As seen in the graph, HTTP requests are made to the Nginx server, which would be dispatched to either the Prerender server or the app server, depending on the user agent string included in the header of each request. If the request includes a user agent string corresponding to a known spider, the request will be dispatched to the Prerender server. Otherwise, the request will be handled as a normal request by the osf.io server. Configurations could be made to Nginx to include different user agent strings for prerendering.

Steps for Configuration (for OS X)

Step I : Download Prerender

Prerender is an open-source app that renders the page with response of (some) AJAX calls on the page . It was originially designed for seach engine optimization and you can download it from its GitHub repo. If you are using terminal, you may

$ git clone https://github.com/prerender/prerender.git
$ cd prerender
$ npm install

The steps above will download the Prerender server source code from GitHub and install required dependencies. Under the same directory, you may start the server by

$ node server.js

And in the terminal window you should see outputs showing the thread number of each instances and the port to which Prerender is listening (3000 by default)

2016-06-01T13:10:46.891Z starting worker thread #0
2016-06-01T13:10:46.903Z starting worker thread #1
2016-06-01T13:10:46.906Z starting worker thread #2
2016-06-01T13:10:46.909Z starting worker thread #3
2016-06-01T13:10:47.641Z starting phantom...
2016-06-01T13:10:47.659Z Server running on port 3000
2016-06-01T13:10:47.664Z starting phantom...
2016-06-01T13:10:47.683Z Server running on port 3000
2016-06-01T13:10:47.690Z starting phantom...
2016-06-01T13:10:47.729Z Server running on port 3000
2016-06-01T13:10:47.747Z starting phantom...
2016-06-01T13:10:47.761Z Server running on port 3000

To verify that Prerender works, you may open a browser and go to

http://localhost:3000/http://localhost:5000

If Prerender is successfully installed and services for local osf.io development server are running, you should see an osf.io landing page without any static assets (e.g. pictures, css) loaded, along with many 504s in the output of the terminal of the Prerender server. This is because the domain of this particular request is localhost:3000 instead of localhost:5000, causing the browser loading from urls that resolve to non-existent static assets. This problem will be solved once Nginx is installed and configured correctly.

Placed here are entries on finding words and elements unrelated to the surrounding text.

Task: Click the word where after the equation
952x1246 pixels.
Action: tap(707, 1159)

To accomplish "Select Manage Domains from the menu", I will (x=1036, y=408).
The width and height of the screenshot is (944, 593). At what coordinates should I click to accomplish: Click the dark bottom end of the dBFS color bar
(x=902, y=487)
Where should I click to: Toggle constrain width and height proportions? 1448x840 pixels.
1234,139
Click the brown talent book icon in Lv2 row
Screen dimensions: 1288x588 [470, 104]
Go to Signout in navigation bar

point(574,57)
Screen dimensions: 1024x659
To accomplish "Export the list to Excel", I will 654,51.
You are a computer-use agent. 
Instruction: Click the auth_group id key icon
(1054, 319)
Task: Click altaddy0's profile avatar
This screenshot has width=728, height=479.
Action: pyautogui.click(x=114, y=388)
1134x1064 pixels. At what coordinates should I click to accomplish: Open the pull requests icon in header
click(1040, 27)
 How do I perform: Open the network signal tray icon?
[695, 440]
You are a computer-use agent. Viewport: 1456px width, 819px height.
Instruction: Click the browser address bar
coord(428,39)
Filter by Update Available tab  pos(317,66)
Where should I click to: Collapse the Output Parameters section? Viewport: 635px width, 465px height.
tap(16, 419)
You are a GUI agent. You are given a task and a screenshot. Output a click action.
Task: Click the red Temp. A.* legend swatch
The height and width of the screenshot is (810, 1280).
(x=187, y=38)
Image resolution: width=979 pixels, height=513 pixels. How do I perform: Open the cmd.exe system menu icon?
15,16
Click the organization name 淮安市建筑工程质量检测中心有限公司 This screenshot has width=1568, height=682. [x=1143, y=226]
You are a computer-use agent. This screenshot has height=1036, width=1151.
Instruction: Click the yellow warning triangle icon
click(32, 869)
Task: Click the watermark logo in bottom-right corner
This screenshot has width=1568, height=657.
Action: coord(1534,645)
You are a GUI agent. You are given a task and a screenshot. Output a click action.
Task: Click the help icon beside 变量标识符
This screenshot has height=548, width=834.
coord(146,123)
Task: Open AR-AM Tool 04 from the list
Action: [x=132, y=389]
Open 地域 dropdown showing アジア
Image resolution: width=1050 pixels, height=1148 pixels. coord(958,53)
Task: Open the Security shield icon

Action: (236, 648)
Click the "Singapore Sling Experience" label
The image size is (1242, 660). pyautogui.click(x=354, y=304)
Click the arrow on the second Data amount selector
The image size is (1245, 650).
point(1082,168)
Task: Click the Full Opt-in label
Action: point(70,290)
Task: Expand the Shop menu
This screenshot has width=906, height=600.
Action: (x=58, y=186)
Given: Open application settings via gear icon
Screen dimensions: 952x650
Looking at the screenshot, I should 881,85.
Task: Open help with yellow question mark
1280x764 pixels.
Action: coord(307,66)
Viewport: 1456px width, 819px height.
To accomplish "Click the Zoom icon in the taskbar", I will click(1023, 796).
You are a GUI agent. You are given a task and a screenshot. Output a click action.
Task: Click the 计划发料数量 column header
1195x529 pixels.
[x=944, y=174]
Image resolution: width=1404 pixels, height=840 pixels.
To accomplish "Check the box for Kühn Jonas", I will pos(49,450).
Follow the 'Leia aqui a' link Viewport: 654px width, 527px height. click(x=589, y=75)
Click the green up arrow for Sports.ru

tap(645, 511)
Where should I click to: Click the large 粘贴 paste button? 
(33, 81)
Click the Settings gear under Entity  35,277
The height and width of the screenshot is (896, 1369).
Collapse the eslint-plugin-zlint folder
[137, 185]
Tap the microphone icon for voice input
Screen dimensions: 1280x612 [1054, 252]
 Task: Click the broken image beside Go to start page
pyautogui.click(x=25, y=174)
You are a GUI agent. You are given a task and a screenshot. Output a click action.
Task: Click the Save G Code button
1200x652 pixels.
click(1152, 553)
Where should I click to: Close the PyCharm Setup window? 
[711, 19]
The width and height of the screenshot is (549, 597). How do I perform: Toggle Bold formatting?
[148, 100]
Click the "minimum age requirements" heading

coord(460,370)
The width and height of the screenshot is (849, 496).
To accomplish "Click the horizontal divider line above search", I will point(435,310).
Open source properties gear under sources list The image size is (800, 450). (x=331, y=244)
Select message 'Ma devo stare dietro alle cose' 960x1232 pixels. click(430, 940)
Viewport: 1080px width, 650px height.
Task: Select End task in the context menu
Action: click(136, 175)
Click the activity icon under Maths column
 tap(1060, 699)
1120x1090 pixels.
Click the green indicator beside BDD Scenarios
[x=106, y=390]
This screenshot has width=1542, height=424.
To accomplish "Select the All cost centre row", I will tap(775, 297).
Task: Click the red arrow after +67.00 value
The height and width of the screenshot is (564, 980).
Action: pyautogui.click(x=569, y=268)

Finally, type in the terminal

export PRERENDER_SERVICE_URL=127.0.0.1:3000

to set the environment variable.

Step II : Download and Configure Nginx

Nginx is an HTTP server that may also serve as a reverse proxy server. We have mentioned that Nginx acts as a handler for HTTP requests. This is also true for HTTP responses.

								   |<---- Prerender (localhost:3000)
Client <-- Nginx (localhost:80) --- HTTP Response
						  		   |<---- osf.io (localhost:5000)

As shown in the graph above, response from either the Prerender server or the osf.io app server will be handled by Nginx, who then return the response to the client. In other words, Nginx as a reverse proxy masks the distinction between a Prerender server and an osf.io app server. It serves as both a MUX and a DeMUX between clients (in this case, browsers and spiders) and app server(s).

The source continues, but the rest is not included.